Data items:
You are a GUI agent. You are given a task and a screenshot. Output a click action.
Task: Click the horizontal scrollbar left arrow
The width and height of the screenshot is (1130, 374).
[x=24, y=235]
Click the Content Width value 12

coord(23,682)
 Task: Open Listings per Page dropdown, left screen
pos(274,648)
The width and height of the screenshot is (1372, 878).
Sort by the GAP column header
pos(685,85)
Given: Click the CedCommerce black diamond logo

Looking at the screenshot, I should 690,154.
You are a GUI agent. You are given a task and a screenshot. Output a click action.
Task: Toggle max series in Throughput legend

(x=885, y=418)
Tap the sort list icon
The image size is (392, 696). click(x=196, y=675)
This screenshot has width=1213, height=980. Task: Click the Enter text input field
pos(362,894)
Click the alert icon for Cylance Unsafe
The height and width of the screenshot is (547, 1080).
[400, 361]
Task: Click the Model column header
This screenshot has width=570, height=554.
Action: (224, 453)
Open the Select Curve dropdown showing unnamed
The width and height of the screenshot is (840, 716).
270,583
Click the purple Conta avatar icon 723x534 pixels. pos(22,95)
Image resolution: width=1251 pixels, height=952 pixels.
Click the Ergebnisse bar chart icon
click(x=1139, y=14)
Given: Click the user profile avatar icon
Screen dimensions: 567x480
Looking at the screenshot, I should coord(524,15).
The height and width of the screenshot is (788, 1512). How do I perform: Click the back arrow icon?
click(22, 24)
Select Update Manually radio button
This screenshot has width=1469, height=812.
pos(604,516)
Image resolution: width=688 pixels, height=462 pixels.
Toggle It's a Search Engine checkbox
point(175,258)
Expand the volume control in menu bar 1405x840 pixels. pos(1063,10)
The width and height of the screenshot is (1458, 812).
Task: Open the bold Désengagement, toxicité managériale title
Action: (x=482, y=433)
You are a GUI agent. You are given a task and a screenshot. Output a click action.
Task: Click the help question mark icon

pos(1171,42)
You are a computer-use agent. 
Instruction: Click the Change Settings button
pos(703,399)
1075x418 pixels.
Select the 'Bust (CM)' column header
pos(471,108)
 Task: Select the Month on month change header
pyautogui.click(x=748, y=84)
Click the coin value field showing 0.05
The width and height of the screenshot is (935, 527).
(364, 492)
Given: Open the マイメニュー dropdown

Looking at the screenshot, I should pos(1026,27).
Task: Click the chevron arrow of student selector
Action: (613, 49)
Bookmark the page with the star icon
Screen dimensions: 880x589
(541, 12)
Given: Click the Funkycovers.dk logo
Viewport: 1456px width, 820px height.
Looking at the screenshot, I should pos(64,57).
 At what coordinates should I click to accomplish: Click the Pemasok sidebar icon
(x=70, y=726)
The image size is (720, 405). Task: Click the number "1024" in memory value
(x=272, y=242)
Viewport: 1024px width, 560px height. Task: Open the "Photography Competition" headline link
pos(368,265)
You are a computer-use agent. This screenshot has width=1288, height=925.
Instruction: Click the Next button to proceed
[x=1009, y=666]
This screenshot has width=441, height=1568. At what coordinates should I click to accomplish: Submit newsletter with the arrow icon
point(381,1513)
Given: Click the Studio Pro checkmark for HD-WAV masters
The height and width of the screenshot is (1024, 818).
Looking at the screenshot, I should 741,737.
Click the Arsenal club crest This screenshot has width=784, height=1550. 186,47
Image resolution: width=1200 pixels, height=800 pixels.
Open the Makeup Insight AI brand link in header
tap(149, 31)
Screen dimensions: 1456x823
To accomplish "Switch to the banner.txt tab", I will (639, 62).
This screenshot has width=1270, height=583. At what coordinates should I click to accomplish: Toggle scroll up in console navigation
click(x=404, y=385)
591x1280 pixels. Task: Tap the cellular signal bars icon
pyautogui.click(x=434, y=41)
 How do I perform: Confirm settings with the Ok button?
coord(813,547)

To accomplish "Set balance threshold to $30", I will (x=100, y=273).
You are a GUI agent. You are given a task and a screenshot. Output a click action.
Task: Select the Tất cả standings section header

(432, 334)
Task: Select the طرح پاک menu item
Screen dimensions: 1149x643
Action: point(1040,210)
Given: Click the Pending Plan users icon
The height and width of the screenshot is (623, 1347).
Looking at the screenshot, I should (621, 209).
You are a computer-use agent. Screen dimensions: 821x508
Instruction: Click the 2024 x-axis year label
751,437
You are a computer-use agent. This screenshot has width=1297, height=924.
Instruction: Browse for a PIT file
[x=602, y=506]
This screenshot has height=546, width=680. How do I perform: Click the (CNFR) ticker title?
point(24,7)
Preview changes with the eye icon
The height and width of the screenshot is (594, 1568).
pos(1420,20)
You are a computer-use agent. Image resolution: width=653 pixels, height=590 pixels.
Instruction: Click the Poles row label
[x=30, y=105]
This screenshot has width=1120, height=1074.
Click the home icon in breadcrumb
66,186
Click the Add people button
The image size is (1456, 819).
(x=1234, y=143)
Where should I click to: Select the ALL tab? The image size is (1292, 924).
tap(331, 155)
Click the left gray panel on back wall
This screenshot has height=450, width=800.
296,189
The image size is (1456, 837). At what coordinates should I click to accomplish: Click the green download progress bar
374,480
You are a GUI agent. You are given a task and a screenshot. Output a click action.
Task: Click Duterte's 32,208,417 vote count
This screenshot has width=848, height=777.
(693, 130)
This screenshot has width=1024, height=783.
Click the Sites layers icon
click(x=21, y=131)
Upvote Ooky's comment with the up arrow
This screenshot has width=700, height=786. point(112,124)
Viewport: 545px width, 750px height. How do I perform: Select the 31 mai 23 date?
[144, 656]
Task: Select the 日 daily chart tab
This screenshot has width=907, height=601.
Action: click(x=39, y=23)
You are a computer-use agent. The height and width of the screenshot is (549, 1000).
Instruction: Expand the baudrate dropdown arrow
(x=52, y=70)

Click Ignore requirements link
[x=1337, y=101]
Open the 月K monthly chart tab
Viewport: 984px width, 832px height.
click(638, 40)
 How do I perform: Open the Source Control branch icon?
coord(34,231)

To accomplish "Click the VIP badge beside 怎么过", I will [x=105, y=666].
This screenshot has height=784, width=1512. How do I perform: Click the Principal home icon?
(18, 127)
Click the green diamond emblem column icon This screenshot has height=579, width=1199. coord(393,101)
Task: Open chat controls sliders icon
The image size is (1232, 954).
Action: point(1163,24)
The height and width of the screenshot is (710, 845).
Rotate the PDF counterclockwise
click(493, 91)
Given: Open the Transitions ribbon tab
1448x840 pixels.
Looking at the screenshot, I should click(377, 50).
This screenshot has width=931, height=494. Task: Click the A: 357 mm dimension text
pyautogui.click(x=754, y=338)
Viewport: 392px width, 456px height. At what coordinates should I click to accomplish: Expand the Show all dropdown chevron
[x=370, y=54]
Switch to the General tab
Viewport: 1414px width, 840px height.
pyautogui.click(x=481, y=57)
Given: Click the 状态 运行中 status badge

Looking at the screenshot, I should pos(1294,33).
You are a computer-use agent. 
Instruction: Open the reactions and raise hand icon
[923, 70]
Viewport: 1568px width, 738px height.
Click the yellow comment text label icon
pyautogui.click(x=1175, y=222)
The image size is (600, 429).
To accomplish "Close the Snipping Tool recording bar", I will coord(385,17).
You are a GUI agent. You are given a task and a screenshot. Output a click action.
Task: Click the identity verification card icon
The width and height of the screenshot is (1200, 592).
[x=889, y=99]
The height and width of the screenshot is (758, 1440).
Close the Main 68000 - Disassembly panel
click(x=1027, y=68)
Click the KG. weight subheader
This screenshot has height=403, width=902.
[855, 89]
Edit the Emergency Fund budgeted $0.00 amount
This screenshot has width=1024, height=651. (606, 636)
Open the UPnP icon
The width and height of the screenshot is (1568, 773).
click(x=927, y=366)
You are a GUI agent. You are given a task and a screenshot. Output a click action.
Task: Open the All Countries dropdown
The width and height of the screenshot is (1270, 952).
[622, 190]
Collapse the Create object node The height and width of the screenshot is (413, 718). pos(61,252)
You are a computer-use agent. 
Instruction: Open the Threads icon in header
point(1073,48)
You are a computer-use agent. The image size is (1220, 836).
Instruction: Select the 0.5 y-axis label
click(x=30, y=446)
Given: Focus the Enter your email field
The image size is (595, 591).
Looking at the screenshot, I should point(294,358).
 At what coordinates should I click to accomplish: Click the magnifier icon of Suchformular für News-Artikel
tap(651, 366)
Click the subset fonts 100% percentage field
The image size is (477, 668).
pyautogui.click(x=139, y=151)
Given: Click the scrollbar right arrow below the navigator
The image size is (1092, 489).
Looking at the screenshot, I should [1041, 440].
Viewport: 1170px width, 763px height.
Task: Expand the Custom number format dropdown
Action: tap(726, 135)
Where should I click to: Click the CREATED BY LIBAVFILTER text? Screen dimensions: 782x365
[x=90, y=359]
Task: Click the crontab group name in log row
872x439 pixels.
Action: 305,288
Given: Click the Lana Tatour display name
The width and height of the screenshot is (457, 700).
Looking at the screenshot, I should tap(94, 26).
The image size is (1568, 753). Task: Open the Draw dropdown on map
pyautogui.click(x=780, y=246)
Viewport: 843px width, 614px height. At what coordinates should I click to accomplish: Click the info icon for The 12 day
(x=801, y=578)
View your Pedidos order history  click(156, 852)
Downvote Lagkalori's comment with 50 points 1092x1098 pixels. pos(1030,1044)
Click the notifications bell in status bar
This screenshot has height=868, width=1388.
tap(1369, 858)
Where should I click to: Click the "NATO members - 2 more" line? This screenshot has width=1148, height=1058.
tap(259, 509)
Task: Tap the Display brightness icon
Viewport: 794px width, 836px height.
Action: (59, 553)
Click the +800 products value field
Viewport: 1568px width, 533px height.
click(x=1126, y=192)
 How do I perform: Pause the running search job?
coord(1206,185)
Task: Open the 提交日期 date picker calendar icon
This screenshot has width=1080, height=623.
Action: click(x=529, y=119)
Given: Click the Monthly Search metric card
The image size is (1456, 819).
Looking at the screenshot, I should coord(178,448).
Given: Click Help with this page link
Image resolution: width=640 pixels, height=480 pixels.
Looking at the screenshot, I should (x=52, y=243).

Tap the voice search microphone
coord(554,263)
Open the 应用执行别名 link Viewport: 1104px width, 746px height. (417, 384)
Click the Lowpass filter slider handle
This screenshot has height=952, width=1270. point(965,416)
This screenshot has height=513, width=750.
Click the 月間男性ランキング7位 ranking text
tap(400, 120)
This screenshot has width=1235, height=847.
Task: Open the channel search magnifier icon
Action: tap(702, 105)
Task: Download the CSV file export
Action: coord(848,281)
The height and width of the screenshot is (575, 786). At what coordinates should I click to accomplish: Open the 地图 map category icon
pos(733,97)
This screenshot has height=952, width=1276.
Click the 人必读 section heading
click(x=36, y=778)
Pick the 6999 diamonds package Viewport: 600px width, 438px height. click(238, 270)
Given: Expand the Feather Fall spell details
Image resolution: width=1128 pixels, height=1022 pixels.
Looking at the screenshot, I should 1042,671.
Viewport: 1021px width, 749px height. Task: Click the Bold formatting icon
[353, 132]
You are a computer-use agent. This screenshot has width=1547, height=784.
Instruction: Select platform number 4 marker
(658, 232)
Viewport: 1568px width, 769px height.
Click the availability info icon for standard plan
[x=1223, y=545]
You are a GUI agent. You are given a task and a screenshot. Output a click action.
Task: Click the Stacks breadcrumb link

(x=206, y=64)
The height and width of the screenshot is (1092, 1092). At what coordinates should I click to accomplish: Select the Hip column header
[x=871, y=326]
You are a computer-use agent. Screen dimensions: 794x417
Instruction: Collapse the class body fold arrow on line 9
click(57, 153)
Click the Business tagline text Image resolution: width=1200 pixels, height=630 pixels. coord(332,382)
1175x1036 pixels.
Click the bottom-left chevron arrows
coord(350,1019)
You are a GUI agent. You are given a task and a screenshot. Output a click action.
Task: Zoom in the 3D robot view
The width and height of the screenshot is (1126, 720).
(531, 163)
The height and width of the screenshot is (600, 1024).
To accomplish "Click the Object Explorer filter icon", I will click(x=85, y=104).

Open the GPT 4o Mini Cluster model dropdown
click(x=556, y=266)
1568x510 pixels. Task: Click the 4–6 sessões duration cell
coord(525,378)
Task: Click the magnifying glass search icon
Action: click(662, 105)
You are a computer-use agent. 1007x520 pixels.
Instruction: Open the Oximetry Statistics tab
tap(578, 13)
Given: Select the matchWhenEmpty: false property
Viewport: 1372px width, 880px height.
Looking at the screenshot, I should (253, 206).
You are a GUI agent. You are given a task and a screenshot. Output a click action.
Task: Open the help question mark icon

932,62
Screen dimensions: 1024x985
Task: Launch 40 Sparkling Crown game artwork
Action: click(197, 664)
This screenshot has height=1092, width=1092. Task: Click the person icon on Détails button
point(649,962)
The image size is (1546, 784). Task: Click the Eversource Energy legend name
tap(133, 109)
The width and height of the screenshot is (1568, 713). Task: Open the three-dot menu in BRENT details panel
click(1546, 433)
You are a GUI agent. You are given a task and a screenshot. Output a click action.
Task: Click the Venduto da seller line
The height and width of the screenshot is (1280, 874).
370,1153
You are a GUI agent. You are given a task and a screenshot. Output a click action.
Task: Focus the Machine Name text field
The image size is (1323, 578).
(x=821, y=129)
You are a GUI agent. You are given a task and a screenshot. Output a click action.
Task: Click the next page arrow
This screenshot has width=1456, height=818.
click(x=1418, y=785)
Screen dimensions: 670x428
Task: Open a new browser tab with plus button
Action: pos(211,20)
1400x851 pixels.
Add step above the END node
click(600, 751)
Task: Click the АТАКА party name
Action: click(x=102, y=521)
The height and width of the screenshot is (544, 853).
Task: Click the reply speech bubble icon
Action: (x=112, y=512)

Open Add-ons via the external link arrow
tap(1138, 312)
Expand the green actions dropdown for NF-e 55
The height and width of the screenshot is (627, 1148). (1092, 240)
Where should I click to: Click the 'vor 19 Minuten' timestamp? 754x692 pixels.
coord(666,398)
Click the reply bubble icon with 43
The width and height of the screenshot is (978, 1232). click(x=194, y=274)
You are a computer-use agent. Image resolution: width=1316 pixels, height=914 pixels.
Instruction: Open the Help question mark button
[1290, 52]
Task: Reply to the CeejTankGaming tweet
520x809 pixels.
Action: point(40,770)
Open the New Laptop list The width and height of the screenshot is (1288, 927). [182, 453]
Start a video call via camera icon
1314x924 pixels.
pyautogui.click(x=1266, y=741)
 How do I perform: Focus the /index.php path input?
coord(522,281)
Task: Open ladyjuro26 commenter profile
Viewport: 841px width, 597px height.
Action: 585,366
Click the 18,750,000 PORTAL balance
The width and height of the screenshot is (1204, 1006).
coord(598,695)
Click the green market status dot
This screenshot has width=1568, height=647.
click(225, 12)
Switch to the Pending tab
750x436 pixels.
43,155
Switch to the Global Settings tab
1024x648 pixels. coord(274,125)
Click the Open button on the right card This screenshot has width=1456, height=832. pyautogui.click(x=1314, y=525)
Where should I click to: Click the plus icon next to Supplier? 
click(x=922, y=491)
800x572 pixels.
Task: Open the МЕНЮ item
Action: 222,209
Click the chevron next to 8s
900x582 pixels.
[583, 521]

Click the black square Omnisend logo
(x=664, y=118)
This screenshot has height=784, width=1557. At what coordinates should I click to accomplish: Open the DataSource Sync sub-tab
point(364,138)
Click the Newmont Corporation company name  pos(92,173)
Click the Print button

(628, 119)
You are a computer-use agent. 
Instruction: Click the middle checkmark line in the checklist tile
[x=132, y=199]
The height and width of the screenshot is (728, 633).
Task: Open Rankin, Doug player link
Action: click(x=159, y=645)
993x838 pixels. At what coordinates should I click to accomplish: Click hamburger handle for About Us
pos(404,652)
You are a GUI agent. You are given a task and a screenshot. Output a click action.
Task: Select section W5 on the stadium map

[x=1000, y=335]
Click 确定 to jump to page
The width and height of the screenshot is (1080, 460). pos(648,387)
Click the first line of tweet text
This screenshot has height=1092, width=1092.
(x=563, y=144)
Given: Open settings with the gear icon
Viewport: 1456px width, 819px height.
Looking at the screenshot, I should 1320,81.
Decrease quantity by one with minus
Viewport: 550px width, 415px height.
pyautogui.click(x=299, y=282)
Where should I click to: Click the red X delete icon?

Task instructions: Extract the rows starting at the first line and ending at the line that contains "pos(274,648)", and reproduce them line for line without changes.

Task output:
You are a GUI agent. You are given a task and a screenshot. Output a click action.
Task: Click the horizontal scrollbar left arrow
The width and height of the screenshot is (1130, 374).
[x=24, y=235]
Click the Content Width value 12

coord(23,682)
 Task: Open Listings per Page dropdown, left screen
pos(274,648)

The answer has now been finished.